Reviewed by Rebecca Janicker, SFRA Review #285 (Spring 2008): p. 16-17.[1]

Covers "such fields as film, literature, and media studies and researchers in more science-based areas like virtual reality and visual and representational technologies," with the most relevant materials identified by Janicker in sections on "Genders" and (reasonably) "Technologies."

In terms of gender, Janet Vertesi considers literary, cinematic and anime depictions of the gynoid — the female cyborg — arguing that this figure shows female identity to be inextricably linked to physicality, and further, that femininity need not be bound to humanity. [...]

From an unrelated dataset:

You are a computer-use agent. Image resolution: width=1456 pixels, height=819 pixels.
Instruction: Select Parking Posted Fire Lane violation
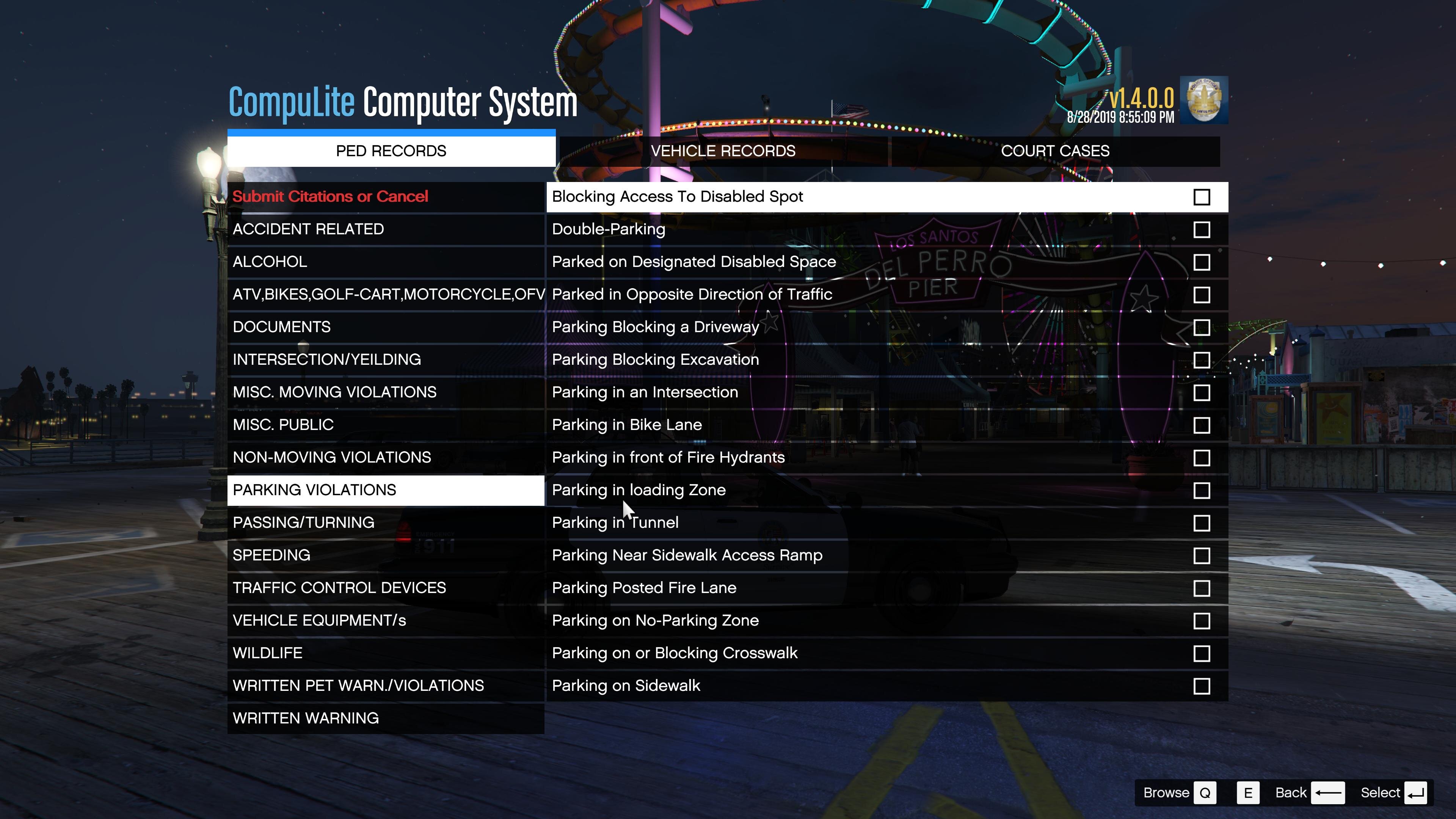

[... VR] researchers, point to a long collaboration between cyberpunk and virtual reality research, showing how the former raised questions that scientists have worked to answer ever since. They draw on scientific research, including psychology and social science journals, to explore the human experience of cyberspace and avatar realism. These are linked to literary examples such as accounts of how Vernor Vinge’s definition of “the other plane” shaped real-life research and William Gibson’s influential Neuromancer (1984) led to research into the augmentation of human experience in cyberspace. [...] (162). In contrast to this, Andrew Pavelich argues that postapocalyptic science fiction often puts forward visions of dangerous scientific and technological advancement as cautionary tales. He discusses the inherent ambivalence about technology and draws on the philosophy of science to show that intelligence does not necessarily entail extensive technological advancement. (Janicker p. 17)

So see for cyborgs, cyberspace, VR, and, necessarily with the "gynoid," AI.